Feature ASH language server features

Thanks, I figured that token examination existed (and I agree that it makes sense to include in this initial patch, as it is the API you want to expose). That looks like what I was asking for; I can augment with whatever test cases I had in mind (e.g. multiline comments, which were missing from the existing set of tests).

My preference is to keep errorText separate from resultTokens, as that better conveys intent. I'll take a look in a bit.
 
Some initial observations of existing implementation quirks (that are preserved), from adding some extra test cases:

Map literal: The parsing of $item[foo] is {"$", "item", "[foo", "]"}. That's a little bit surprising, given int[class] parses as {"int", "[", "class", "]"}, but I suppose it's mentioned in existing tests that you've added.

Array literal: We check for too many specified elements, but not too few (int[10] {1, 2, 3}).

Lots of places multiline comments don't work that they probably ought to (e.g. inside plural typed constants).


Some implementation-specific comments (I can continue working through these, just thought I'd post a brief update on where I am):

- It's a little strange that you have Token.equals(String) defined but not actually Token.equals(Token) (or the usual Token.equals(Object)).

- I personally think Line.substring() should return empty string if Line.content is null, for consistency with how I normally think about substring() -- namely, that it always returns a non-null String.

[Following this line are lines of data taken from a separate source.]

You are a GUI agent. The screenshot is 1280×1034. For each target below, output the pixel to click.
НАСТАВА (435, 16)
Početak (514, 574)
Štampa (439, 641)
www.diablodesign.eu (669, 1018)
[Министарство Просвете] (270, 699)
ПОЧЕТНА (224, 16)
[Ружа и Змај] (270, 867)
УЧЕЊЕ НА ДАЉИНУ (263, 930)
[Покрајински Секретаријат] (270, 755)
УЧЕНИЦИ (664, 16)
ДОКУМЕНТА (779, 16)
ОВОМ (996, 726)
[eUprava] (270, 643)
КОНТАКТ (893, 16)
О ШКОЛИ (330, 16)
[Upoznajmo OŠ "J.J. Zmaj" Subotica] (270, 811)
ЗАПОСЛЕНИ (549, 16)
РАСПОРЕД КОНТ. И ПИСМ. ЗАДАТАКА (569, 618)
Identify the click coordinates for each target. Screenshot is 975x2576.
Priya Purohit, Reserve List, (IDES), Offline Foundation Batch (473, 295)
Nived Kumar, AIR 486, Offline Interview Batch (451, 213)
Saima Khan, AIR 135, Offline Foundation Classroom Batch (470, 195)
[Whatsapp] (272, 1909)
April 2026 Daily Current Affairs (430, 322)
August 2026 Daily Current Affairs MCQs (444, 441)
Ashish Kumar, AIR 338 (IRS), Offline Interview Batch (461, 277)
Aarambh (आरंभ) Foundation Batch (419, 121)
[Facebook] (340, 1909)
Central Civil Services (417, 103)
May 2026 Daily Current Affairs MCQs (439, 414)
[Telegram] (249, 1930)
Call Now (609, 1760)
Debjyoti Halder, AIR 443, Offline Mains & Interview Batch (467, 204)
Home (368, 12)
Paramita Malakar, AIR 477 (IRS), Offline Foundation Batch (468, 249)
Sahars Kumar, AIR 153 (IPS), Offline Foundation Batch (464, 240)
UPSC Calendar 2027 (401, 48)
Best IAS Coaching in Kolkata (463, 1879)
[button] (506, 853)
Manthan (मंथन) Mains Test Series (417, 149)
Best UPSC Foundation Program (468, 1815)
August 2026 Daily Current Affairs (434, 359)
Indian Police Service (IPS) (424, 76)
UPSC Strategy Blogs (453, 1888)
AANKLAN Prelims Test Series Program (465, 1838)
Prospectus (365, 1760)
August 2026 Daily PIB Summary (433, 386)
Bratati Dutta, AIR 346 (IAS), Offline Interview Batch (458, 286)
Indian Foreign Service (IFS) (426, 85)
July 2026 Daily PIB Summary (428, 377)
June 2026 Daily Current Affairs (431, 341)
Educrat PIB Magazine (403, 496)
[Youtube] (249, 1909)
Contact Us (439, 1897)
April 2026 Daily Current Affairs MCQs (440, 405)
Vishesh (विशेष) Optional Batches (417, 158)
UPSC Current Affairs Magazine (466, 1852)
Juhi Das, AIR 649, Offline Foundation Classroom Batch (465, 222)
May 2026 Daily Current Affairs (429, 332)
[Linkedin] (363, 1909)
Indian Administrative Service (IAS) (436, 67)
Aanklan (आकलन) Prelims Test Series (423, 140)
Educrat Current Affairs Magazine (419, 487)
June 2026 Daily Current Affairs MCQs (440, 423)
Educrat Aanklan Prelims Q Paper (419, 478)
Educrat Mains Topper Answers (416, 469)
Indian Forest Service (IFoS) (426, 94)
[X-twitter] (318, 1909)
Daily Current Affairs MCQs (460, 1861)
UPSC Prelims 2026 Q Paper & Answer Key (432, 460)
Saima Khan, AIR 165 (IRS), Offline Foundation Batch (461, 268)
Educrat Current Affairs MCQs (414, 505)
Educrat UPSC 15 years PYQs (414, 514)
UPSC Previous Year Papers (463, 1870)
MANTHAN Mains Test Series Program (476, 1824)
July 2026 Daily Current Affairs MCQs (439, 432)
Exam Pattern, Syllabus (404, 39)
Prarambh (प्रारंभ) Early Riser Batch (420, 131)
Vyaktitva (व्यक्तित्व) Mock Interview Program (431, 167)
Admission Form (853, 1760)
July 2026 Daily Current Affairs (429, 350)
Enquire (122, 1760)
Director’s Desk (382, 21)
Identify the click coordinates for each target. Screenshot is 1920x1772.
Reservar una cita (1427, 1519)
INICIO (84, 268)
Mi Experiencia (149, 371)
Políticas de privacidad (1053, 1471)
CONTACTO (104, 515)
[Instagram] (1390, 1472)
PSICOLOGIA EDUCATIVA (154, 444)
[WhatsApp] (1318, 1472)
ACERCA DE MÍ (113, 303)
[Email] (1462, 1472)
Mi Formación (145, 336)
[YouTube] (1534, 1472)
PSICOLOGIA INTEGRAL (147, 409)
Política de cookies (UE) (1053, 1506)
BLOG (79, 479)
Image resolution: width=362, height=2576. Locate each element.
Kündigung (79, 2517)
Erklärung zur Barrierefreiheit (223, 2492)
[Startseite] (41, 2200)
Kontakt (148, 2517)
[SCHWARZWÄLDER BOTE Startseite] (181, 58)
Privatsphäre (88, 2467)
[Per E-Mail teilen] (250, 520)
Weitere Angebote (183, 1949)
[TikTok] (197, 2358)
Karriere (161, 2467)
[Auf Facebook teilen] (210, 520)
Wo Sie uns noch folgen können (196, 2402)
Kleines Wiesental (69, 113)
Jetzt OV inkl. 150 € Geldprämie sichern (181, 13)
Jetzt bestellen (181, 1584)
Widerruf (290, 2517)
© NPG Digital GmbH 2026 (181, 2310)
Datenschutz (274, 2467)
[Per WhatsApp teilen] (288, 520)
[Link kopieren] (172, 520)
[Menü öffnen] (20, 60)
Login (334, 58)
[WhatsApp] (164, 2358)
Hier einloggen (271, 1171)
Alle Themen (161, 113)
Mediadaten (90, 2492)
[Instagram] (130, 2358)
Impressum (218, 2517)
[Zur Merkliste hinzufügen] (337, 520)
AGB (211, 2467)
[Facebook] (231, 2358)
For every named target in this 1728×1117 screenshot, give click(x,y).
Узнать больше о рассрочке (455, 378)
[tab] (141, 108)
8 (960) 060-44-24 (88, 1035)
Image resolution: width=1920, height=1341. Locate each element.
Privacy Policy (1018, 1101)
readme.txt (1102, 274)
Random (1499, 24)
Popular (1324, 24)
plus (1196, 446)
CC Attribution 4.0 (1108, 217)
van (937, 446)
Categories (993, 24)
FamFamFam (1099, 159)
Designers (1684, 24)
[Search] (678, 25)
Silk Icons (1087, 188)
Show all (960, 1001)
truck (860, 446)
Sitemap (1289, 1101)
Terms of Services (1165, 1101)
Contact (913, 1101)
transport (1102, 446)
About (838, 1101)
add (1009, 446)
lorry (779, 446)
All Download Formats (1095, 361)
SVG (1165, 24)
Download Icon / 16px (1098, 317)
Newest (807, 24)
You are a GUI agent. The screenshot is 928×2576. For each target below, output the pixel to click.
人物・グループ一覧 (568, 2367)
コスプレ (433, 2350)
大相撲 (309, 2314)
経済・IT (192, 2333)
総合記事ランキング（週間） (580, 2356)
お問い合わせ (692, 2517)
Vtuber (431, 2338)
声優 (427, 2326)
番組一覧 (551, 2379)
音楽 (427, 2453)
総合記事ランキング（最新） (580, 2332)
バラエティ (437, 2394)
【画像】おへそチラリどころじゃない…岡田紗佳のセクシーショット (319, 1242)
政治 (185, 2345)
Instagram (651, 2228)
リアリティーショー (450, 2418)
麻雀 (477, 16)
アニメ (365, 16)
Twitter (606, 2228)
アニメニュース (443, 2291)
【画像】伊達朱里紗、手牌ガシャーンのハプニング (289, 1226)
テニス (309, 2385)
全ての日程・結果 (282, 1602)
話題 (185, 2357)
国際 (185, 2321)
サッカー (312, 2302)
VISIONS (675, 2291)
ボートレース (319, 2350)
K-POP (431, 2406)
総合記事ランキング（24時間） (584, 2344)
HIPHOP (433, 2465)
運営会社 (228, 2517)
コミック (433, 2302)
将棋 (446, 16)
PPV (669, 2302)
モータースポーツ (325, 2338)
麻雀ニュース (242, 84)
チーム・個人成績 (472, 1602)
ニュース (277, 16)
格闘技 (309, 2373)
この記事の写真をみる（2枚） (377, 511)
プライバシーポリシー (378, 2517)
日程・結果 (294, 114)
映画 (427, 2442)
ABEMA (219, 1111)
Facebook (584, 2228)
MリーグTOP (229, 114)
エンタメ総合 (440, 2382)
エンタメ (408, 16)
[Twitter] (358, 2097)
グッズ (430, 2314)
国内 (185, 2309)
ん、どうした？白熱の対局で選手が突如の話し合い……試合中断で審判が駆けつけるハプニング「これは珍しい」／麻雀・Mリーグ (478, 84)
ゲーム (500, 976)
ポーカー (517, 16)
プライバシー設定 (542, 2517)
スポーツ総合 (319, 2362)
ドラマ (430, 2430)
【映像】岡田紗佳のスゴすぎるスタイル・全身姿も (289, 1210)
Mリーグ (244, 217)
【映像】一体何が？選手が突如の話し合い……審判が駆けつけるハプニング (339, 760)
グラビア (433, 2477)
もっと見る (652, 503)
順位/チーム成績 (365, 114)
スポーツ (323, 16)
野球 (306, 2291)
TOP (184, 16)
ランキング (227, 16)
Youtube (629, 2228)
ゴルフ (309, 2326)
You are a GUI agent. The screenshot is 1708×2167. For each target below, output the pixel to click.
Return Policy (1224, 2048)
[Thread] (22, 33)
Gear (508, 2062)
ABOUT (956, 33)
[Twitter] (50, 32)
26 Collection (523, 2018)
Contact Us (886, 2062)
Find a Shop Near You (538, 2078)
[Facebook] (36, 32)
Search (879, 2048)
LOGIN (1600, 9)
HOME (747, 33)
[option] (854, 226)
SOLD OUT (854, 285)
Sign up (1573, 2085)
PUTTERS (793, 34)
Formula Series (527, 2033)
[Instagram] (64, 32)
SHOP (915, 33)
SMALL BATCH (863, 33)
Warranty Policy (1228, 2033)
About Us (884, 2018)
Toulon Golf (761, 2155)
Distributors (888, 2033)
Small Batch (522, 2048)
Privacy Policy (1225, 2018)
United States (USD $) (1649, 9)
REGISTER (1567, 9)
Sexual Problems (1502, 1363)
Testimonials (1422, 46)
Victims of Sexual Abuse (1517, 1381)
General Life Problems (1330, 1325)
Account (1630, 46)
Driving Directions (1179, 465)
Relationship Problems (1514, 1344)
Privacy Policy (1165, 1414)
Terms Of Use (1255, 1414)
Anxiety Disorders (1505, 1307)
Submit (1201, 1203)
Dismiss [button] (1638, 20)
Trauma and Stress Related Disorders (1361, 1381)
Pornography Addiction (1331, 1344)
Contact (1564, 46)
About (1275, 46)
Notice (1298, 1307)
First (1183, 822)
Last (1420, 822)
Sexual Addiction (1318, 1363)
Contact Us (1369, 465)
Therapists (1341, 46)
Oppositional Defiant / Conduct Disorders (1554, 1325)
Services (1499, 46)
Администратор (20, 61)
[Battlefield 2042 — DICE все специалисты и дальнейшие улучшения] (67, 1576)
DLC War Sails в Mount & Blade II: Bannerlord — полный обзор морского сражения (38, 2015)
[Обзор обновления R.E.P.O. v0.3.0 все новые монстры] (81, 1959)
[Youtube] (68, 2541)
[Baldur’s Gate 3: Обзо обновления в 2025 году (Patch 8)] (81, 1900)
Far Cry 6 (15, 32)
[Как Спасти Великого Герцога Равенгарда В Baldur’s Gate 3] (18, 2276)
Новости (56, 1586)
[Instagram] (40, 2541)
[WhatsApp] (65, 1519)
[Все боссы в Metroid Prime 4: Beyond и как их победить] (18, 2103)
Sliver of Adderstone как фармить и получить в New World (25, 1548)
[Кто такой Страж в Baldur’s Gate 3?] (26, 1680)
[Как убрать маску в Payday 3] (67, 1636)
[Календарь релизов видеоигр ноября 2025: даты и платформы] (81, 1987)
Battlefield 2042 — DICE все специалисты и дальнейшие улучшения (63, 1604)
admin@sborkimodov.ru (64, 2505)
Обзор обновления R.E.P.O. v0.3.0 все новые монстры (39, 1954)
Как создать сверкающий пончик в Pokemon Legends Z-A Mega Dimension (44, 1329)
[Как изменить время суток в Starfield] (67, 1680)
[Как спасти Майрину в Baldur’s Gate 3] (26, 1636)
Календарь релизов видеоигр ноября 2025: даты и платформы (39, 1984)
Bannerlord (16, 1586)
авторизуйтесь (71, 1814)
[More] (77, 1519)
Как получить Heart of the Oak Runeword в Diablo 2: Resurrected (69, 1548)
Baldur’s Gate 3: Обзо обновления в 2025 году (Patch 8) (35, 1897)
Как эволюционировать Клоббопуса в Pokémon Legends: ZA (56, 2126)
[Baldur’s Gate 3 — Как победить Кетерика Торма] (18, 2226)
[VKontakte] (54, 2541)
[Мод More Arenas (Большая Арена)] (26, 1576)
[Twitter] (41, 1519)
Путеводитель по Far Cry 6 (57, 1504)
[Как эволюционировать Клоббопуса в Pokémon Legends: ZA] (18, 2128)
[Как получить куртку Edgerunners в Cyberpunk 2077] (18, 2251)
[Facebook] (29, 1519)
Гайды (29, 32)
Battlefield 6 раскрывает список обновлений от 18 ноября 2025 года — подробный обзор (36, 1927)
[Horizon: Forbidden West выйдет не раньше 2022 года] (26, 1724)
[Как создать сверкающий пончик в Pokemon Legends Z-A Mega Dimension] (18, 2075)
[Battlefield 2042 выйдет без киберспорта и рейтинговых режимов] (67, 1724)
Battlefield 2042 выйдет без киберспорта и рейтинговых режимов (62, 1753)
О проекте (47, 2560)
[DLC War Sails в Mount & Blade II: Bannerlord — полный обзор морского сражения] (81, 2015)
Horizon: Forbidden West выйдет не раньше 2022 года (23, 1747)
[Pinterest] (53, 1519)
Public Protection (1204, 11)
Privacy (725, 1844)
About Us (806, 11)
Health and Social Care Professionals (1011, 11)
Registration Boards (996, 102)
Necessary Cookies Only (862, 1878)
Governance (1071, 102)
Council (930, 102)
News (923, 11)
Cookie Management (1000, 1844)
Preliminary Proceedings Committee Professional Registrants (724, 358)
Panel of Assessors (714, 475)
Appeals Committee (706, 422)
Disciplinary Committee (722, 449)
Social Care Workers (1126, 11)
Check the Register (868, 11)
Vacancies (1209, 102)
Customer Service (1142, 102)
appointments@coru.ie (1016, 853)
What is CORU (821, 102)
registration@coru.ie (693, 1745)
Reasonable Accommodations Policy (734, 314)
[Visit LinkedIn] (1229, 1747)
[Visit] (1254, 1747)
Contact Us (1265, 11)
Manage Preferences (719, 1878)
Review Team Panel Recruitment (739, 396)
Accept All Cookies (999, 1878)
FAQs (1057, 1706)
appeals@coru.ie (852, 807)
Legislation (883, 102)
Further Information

Token substring methods are untested. I see a reference in parseAssignment, so maybe I'll add some tests for that too. I don't see any references to the one-argument version, though -- is that coming later, or is it just for consistency with existing String methods?
 
Token substring methods are untested. I see a reference in parseAssignment, so maybe I'll add some tests for that too. I don't see any references to the one-argument version, though -- is that coming later, or is it just for consistency with existing String methods?
Unused; for consistency and/or in case it's needed in the future.
 
Incorrect. If that was an aggregate type, no rewinding happens.
The rewinding happens if the type is a simple type, like int, boolean, string, buffer, location, bounty, etc.
It most likely is always only going to be a single "word".
This code is weird.

The only non-erroring test case I could come up with to exercise rewinding was creating a typedef with the same name as a variable, then using that variable in a parenthesized expression.

In general, we can't get very far in Parser.parseValue except from places like parseCommand that don't normally expect types. Even an ordinary aggregate literal expression ("int[5] { 1, 2, 3, 4, 5}") follows a completely different codepath; ditto with an assignment or variable initialization. But suddenly when I wrap it in parentheses, Parser decides to use this path. (I then looked at the blame to see when this crazy logic was added... and saw it was part of the aggregate literals change I added 5 years ago...)

(I think this is an opportunity in the future for some cleanup / refactoring for how this logic works. Not now, though.)


Anyways. I'm getting close to a place where I'm happy with test coverage, after some amount of additional tweaking.

One case that comes to mind is multiline comment handling in nextToken. Apparently there's support for something like
Java:
-/*negative*/1.23;
. I'm not sure why you'd ever want to do that, though, although it is valid in other languages like C++ (probably because it's applying the unary minus in that case).

Even weirder is the quiet support for
Java:
1./*decimal*/23;
This isn't valid in other languages...

I'm noting there are a lot of similarities in Parser.currentToken() vs Parser.nextToken(), but one notable difference is that currentToken creates explicit tokens for skipped comments (even though neither method returns them).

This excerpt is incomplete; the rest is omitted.